Xavier Malisse and Marinko Matosevic retired (the formal tennis word for "quit") in the middle of their Memphis matches, but they are also still in the draw at Delray Beach. Nothing like a little Florida sunshine.
Mardy Fish and Fernando Verdasco were billed as main attractions in Memphis but never played a match. At least they have the decency to not be playing somewhere else this week. Verdasco was listed last week as playing in Acapulco this week but is not in the draw this morning.
Isner's not playing in doubles was a minor sin. He and his partner were replaced in the draw. So from a fan's perspective, no harm no foul. The damage is to his credibility, especially in light of his quick exit in singles. Haas, a three-time former Memphis champion, deserved better than the 11 p.m. starting time he faced before pulling out. That was an unfortunate result of earlier matches on the stadium court running long and starting late. But the show must go on, even if it had been midnight. That's the definition of professional. Malisse and Matosevic didn't sell any tickets on their name recognition, but the fans who bought tickets for those sessions did not get their money's worth. Of the two injuries, Matosevic's was the more convincing because it came after the first set of his semifinal match and he stood to earn $291,800 if he had won the tournament (which, by the way, was won by Kei Nishikori, who beat Feliciano Lopez in the finals).
Attendance was down this year. Blaming the weather, as some reporters did, is ridiculous. It rained a couple of nights last week, but this is an indoor event. The weather was perfect Saturday and Sunday.
The ATP's attempt to market this tournament as a "500 level" event rather than "250 level" event is not worth the trouble of explaining what that means. A tournament a week earlier in San Jose (which is apparently moving to Memphis next year) is a 250 event, as is Delray Beach. The fields are essentially the same at all three tournaments.
What makes Memphis stand out is the prize money — $1,212,750 versus $455,775 in Delray Beach, where first prize is $75,000. What in the world is Memphis paying so much for? If the tournament comes back, it won't offer that kind of money. And, apparently, that won't make much difference. The Big Four — Federer, Nadal, Djokovic and Murray — aren't coming. And the pros behind them seem to be motivated by appearance money, convenience, scheduling, television exposure, and their own willingness to play through minor "injuries" as they are by prize money and rankings.

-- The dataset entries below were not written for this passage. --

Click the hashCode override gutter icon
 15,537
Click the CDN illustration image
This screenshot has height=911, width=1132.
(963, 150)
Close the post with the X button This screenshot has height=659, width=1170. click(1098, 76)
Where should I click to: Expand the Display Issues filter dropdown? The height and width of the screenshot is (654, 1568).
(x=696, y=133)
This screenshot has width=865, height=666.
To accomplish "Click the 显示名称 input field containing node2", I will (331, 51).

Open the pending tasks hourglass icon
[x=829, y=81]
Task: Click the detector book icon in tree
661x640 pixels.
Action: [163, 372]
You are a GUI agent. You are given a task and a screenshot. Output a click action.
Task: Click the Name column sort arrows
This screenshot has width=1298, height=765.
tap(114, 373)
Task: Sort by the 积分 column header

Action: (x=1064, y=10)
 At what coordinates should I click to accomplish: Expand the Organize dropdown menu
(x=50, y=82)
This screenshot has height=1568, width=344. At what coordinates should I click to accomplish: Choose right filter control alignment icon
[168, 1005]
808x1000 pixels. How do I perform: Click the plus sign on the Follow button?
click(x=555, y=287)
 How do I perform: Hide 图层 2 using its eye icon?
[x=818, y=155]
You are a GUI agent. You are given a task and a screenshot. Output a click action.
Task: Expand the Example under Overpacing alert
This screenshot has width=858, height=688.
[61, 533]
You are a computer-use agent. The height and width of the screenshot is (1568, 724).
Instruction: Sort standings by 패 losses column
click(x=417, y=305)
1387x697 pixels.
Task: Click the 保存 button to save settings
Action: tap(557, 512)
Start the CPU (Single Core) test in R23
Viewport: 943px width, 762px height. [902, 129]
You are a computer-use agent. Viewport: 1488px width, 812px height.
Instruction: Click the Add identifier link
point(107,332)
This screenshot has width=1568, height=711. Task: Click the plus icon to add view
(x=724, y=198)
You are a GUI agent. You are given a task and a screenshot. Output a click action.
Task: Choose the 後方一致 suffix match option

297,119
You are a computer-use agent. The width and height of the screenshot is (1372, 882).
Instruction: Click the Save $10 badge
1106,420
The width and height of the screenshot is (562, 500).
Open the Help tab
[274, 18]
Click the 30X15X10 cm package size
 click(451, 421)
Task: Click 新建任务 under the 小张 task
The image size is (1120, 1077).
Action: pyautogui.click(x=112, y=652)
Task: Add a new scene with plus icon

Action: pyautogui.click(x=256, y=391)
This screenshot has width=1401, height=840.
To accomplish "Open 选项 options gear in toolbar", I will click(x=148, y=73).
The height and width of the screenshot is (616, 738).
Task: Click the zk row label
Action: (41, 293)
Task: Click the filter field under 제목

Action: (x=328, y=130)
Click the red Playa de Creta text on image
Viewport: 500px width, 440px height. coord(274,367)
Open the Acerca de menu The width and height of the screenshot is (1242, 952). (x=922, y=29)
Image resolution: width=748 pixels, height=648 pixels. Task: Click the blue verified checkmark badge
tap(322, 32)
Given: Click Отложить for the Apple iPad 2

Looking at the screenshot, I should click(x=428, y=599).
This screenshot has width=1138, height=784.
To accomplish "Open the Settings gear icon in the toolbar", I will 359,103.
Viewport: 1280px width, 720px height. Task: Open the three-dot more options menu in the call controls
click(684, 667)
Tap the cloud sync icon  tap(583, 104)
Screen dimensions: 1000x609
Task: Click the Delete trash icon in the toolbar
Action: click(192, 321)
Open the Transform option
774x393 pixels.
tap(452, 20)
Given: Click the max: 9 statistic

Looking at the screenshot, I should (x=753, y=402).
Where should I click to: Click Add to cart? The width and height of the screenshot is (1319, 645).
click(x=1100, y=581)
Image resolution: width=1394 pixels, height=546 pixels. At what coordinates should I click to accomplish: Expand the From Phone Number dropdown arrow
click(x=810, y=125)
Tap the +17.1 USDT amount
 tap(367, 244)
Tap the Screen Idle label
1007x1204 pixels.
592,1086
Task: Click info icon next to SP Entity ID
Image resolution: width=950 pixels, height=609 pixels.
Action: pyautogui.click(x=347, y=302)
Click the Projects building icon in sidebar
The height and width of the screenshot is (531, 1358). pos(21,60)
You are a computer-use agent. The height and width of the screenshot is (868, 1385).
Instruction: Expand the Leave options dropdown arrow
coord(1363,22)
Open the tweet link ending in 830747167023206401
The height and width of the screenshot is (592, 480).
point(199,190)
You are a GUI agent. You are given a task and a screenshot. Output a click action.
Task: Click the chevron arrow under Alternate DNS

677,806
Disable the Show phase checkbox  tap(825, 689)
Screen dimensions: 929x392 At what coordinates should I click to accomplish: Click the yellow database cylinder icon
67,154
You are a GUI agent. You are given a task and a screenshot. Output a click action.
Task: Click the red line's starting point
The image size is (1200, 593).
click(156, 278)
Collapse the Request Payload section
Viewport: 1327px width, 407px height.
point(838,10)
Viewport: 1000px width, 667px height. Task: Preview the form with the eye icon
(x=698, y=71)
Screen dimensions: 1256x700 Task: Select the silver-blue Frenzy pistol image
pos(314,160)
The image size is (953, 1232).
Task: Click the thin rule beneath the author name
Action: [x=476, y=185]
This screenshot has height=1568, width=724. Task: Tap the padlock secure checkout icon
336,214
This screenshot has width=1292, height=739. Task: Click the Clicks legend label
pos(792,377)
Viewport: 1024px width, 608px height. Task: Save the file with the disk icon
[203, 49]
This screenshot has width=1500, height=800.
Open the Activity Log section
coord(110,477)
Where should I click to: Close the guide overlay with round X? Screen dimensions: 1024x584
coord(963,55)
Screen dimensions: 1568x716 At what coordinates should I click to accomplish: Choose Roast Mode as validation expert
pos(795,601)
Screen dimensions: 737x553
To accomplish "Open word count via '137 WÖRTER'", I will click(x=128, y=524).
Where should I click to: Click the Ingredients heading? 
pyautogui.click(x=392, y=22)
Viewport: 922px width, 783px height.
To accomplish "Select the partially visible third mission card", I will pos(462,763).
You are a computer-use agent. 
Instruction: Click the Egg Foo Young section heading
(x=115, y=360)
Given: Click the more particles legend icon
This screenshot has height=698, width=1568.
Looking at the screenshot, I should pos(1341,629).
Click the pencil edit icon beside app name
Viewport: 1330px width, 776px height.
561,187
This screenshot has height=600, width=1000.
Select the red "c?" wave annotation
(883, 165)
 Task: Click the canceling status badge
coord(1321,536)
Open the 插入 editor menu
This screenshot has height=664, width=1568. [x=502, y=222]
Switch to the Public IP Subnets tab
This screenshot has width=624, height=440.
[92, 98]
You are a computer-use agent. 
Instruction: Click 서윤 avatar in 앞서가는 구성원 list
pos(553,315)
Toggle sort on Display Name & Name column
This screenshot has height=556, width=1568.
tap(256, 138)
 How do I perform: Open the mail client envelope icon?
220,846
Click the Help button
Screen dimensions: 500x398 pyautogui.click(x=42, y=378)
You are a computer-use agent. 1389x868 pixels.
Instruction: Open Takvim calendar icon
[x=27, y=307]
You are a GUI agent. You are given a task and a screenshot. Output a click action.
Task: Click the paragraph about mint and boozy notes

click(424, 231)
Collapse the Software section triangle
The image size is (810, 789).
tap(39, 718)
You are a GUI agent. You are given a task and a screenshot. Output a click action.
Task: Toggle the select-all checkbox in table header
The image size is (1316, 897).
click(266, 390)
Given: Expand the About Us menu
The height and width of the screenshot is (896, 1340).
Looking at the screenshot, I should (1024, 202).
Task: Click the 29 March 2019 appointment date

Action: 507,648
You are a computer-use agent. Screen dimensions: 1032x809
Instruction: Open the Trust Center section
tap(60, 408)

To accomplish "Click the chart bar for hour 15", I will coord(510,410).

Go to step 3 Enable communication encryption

John Isner, Tommy Haas, Mardy Fish, and Fernando Verdasco are among the missing this weekend. Fish pulled out before the tournament started, Verdasco came to Memphis long enough to pose for a few pre-tournament pictures, Isner bailed out of the doubles after losing in straight sets in singles in the first round, and Haas, a former champion, pulled out Thursday night before his second-round singles match, which would not have started until nearly 11 p.m. The field was touted as "the very best in history." On paper, maybe it was. Having "11 of the top 30 men in the world" doesn't mean much if half of them don't play or lose in the early rounds.
Also gone are former runner-up Milos Raonic and 2010 champion Sam Querrey, high seeds who lost on the court. Raonic looked unbeatable at times against young Jack Sock, serving four aces or near aces in one game, before hitting a double fault and three easy forehands into the net in his next service game and eventually losing in three sets. Sock, sliding along the baseline like Novak Djokovic and tearing the soles of his shoes apart in the process, came back Thursday night to beat his doubles partner James Blake, who looked at times like the Great American Tennis Hope he was ten years ago. Also living up to their billing were brothers Mike and Bob Bryan, who crushed Haas and his partner 6-1, 6-1 in the opening round and played music in the Racquet Club Pub the next night.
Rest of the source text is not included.